Back inside, he made his way to the shower, cleaned himself up, then cooked a hearty breakfast of poached eggs, instant grits, bacon, maple sausage links, and six slices of toast. Just like Ester, God rest her soul, used to make… well, maybe a little better, but don’t tell her that.

Sitting on his front porch that afternoon and evening, Gus dutifully rewarded all the little children with their hands held out begging for candy. As the night wore on, he was sure to keep an eye on that ghoulish head, and all the little bastards who had their eye on it, too. He knew that one of them would come back and make a play for it well after everyone was asleep. With all the wee ones home by 9:00 pm, it was just a matter of waiting the right amount of time. By 11:30 pm, Gus had been alone on his porch for an hour and a half without seeing another soul. Giggling to himself and saying a silent prayer that Ester, God rest her soul, was watching, he began his own Halloween fun! Tucking the latex head inside the house, he slid the board covering the hole he’d made in the early hours of the morning out of the way and tossed it under the porch, hiding the evidence of his deceit among the other debris stored there. Sitting down on the lawn, Gus dangled his legs over the opening for just a moment before he shimmied his way into the ground. Having left one arm free, he scooped the loose dirt and leaves that had concealed the board onto his broad shoulders, then worked his arm into the dirt as well. Buried up to his neck, Gus stood in the tight confines of the vertical grave he’d dug earlier and waited. It didn’t take long.

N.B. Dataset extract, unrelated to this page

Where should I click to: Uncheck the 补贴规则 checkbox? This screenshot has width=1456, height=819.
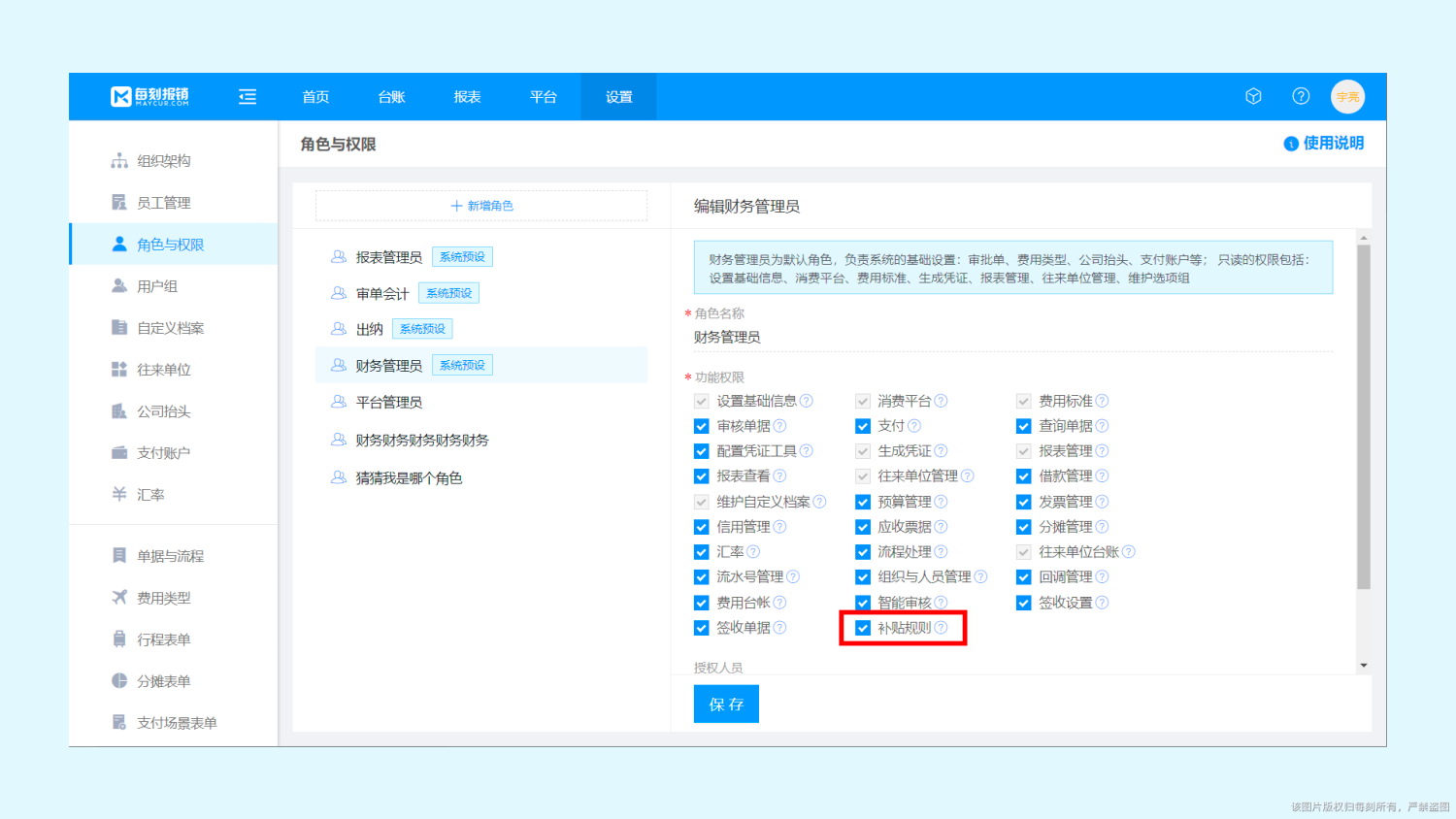[862, 628]
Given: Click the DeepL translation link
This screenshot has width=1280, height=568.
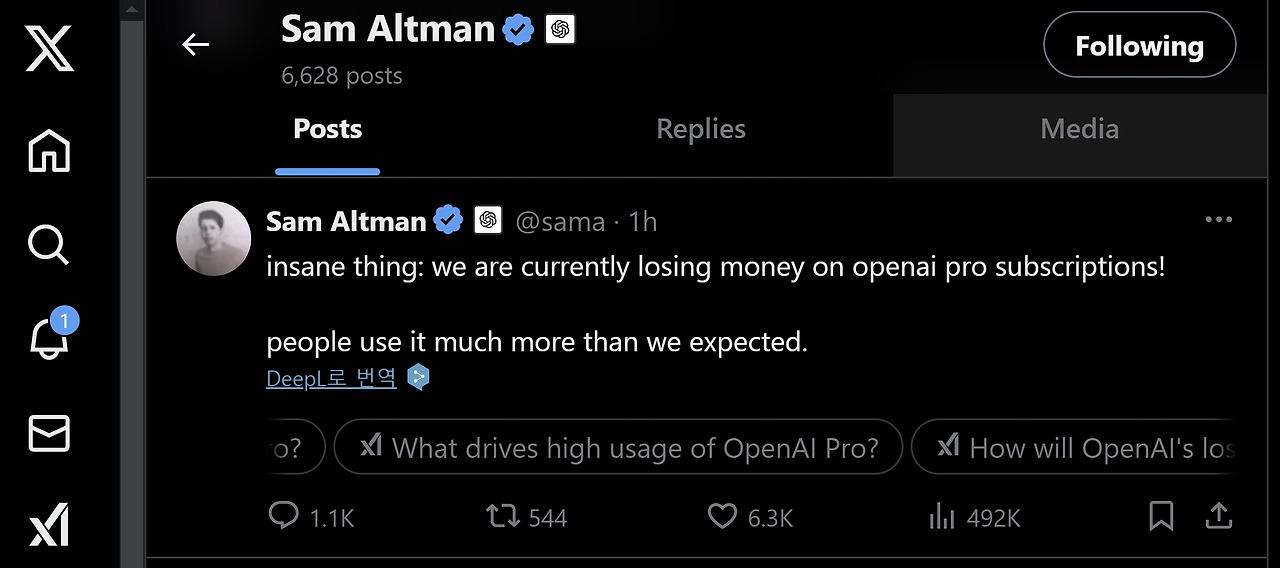Looking at the screenshot, I should 331,378.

Judging it to be about half past midnight, he heard a rustling sound, and the drunken whispers of the aforementioned idiots approaching. Holding dead still, eyes closed, he waited and listened.

“Damn man, it looks so real!”

“Of course it looks real, dick-head, that’s why it’s such a great grab for this year’s scavenger hunt. Plus that pain-in-the-ass isn’t sitting on the porch guarding it like he usually is.”

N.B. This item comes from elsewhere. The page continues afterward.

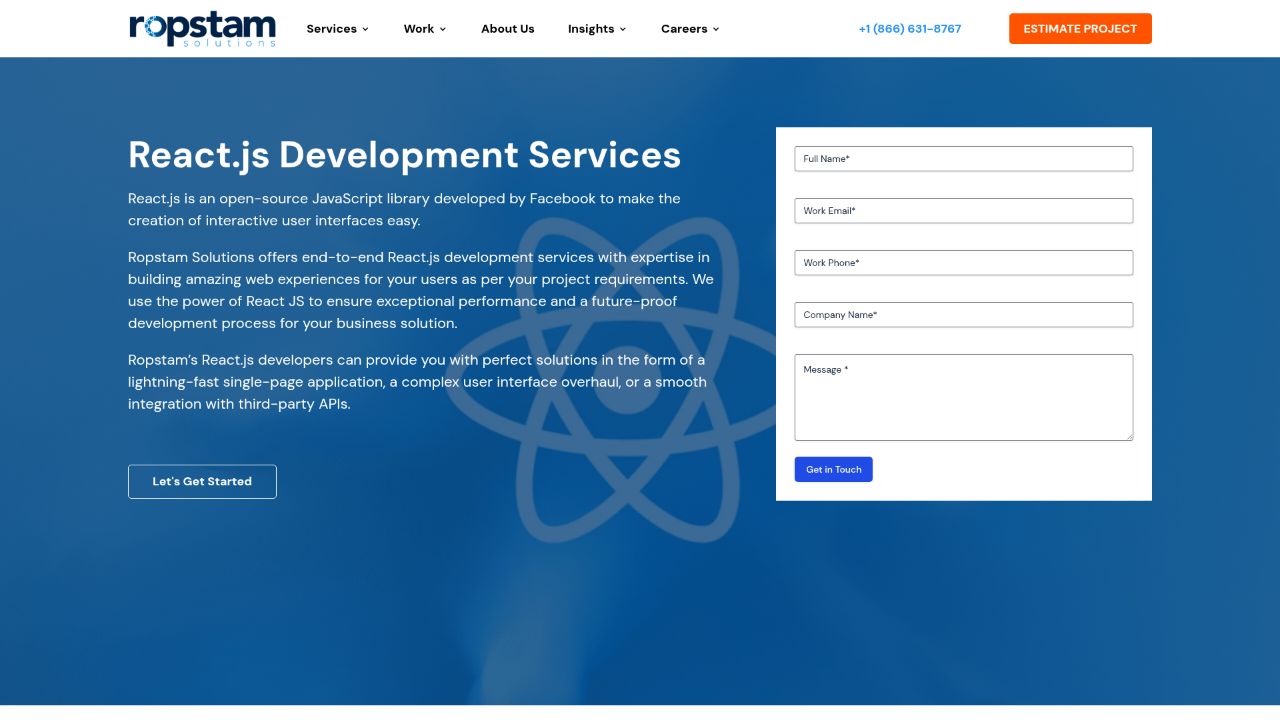Go to the About Us page
Viewport: 1280px width, 720px height.
click(507, 29)
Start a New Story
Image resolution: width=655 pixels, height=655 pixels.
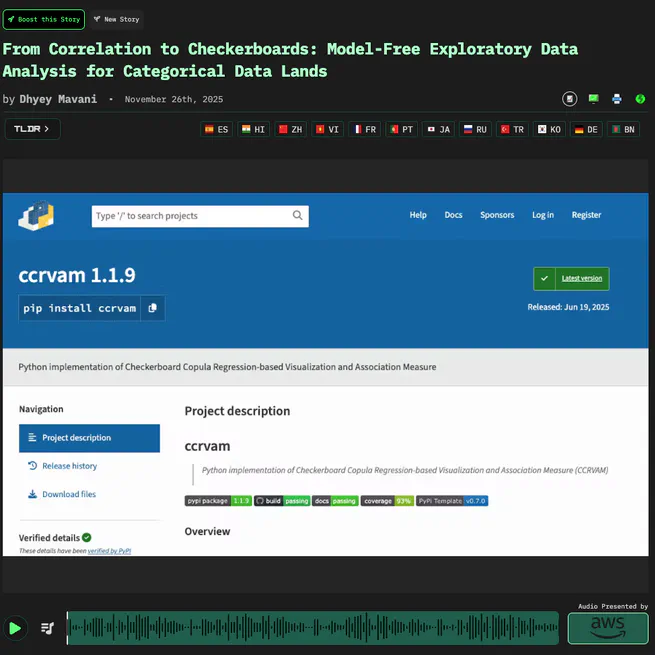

“Show some respect, man. The dude just lost his wife. My dad comes by here with food and shit from the church cronies like every night.”

“Yeah, I’m sure he does it out of respect. He’s just hoping the old fuck leaves his money to the parish.”

“Whatever, asshole. Just grab it so we can get the hell out of here before someone sees us.”

The sound of footsteps grew closer as the leaves crunched in his ears. Gus felt the warmth of the little bastard’s hands nearly touching him.

“You sure the coast is clear?”

“Yeah, man. Just hurry the fuck up and grab it!”

Sensing the impending hands closing around his head, Gus’s eyes shot open as quickly as his jaw. He’d taken the time to file his teeth to razor sharp points while he’d waited inside. In one fluid motion, he turned and snapped his mouth closed on the arm of the fuck-wad trying to steal his head.  His teeth sliced clean through the connective muscle and sinew at the boys elbow; as soon as the kid yanked backward, his forearm detached with a sickening squelch. They all started to scream like the little piss-ants they were. Blood spurted everywhere, making Gus’s head really look like the latex gem. As the teens ran screaming for their lives, Gus spit the arm out toward the bushes. Cackling with maniacal laughter, shreds of fabric and gristle still clinging to his teeth, Gus shouted, “See Ester, God rest your ever lovin’ soul, I found the perfect prop to finish our display!”